Ironically, just like my parents tried to shield me from untruths and brainwashing by Soviet schools by explaining at our dinner table the truth behind Soviet indoctrination, I’ve found myself pulling my children from public schools and placing them into religious schools in order to avoid heavy and biased government-sponsored indoctrination.  

It was painful for me to watch my little ones coming home and spouting how oppressive America is when I know firsthand what oppression really means. I also could not bear watching my kids coming home sad and confused because they were simply not old enough to be bombarded with all the sex-related garbage that the school pushed on them under the rubric of “family education.” Family education, in my view, truly belongs within the family. 

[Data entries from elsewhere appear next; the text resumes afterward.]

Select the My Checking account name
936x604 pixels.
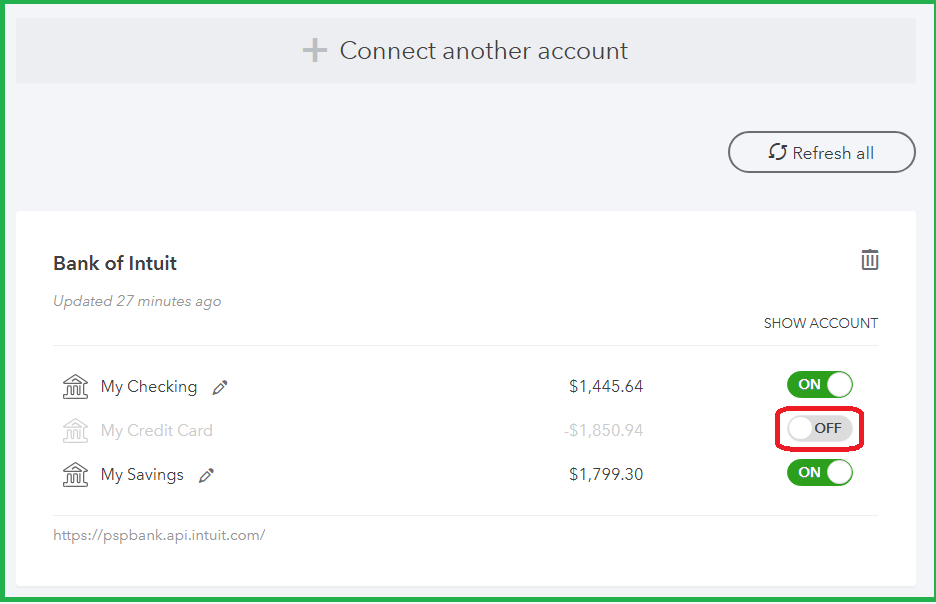click(x=149, y=387)
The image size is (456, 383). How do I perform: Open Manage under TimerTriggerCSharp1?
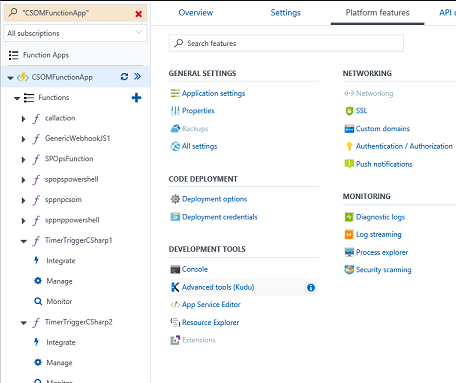[59, 281]
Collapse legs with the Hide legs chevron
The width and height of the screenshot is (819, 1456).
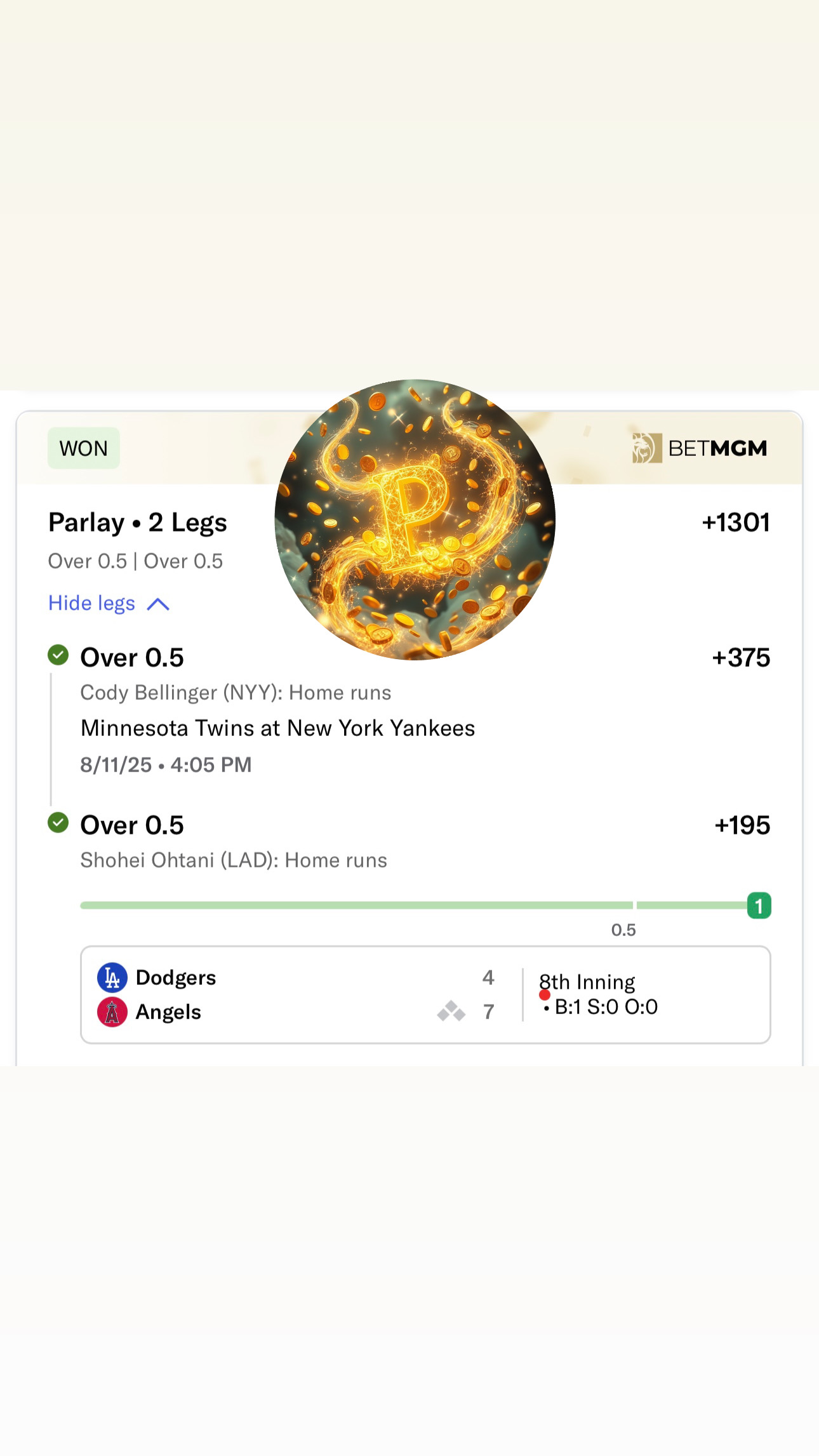158,604
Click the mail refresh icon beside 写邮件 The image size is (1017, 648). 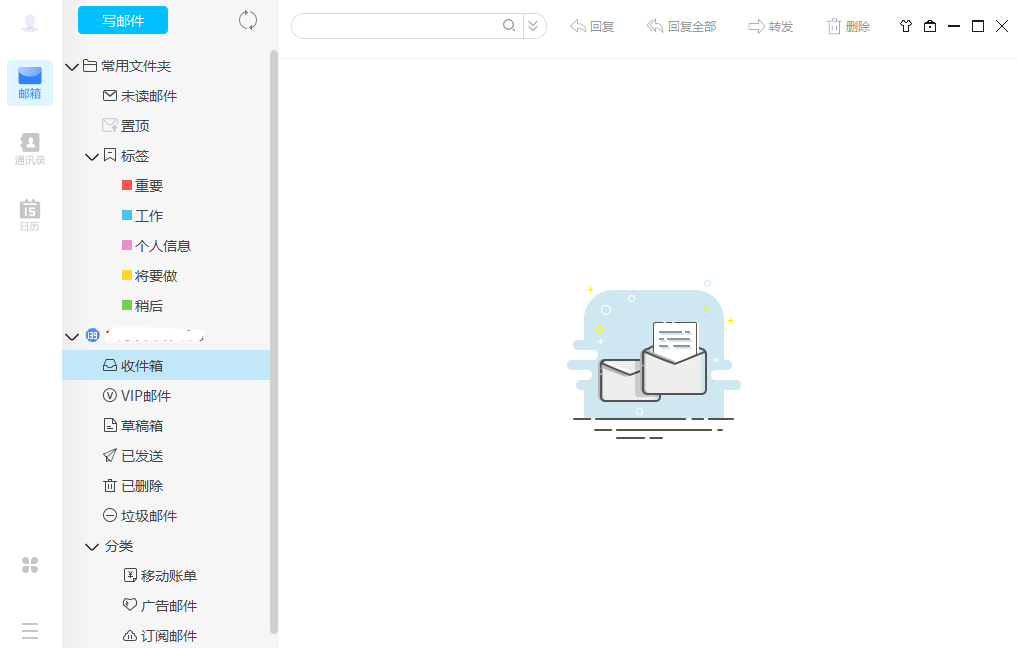(x=247, y=18)
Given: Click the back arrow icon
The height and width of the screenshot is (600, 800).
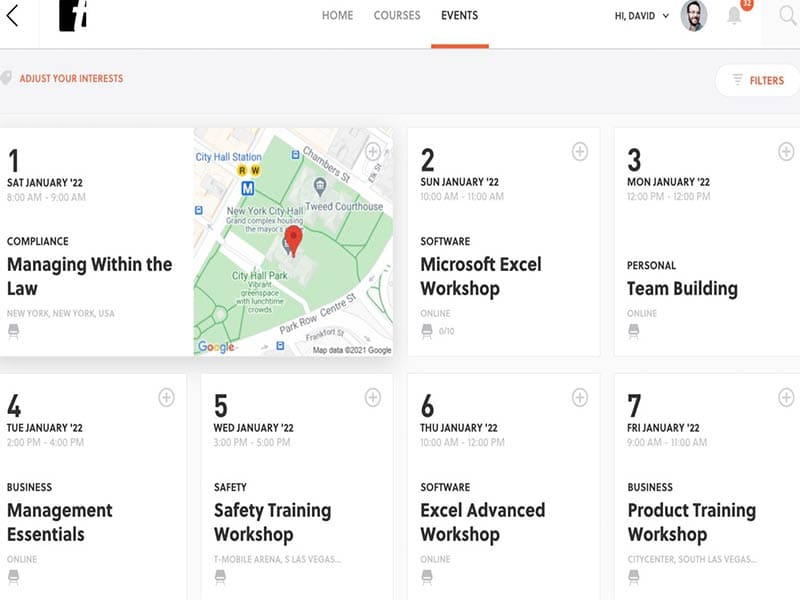Looking at the screenshot, I should [13, 16].
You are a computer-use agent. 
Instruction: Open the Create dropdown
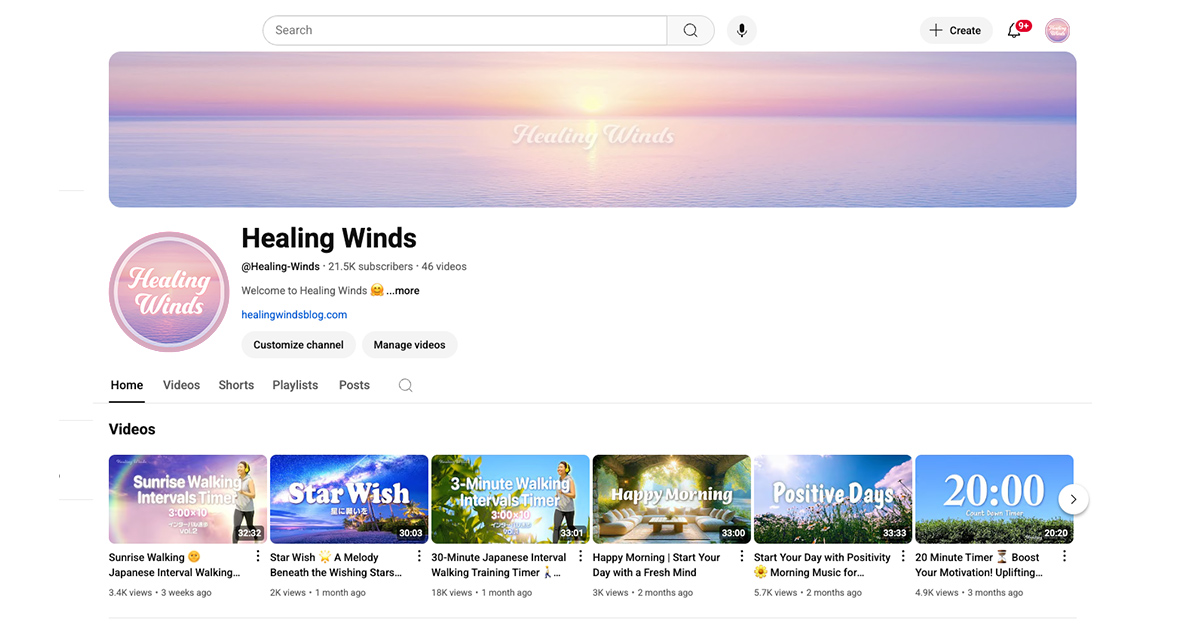(x=955, y=30)

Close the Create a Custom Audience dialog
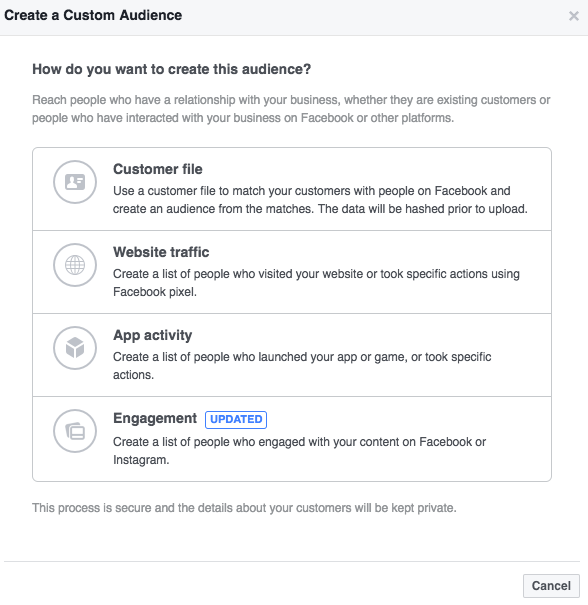[574, 16]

Big Tech and the mainstream media’s taking on the roles of the government’s mouthpieces and agents of influence is frightening. Silencing those who express “incorrect” opinions by de-platforming them on social media, banning their books, and blacklisting them to ensure they cannot make a living—simply because they have strayed from the ”party line”—is the method of totalitarian states to suppress dissent and ensure total control.

I sincerely hope more and more of our citizens wake up and recognize these markers of a Sovietization of America so that we can regain the freedom of the America that my mother sent me to at a young age. I hope Americans keep the right to express unpopular views without fear of being ostracized by fellow citizens or losing their jobs, continue to enjoy presumption of innocence and due process, and be free from unlawful government surveillance for having “incorrect” politics. 
  
Socialism inevitably results in stagnation and tyranny. If we don’t want our nation to join the ranks of failed and oppressive socialist countries, we must fight socialism in America with all we’ve got.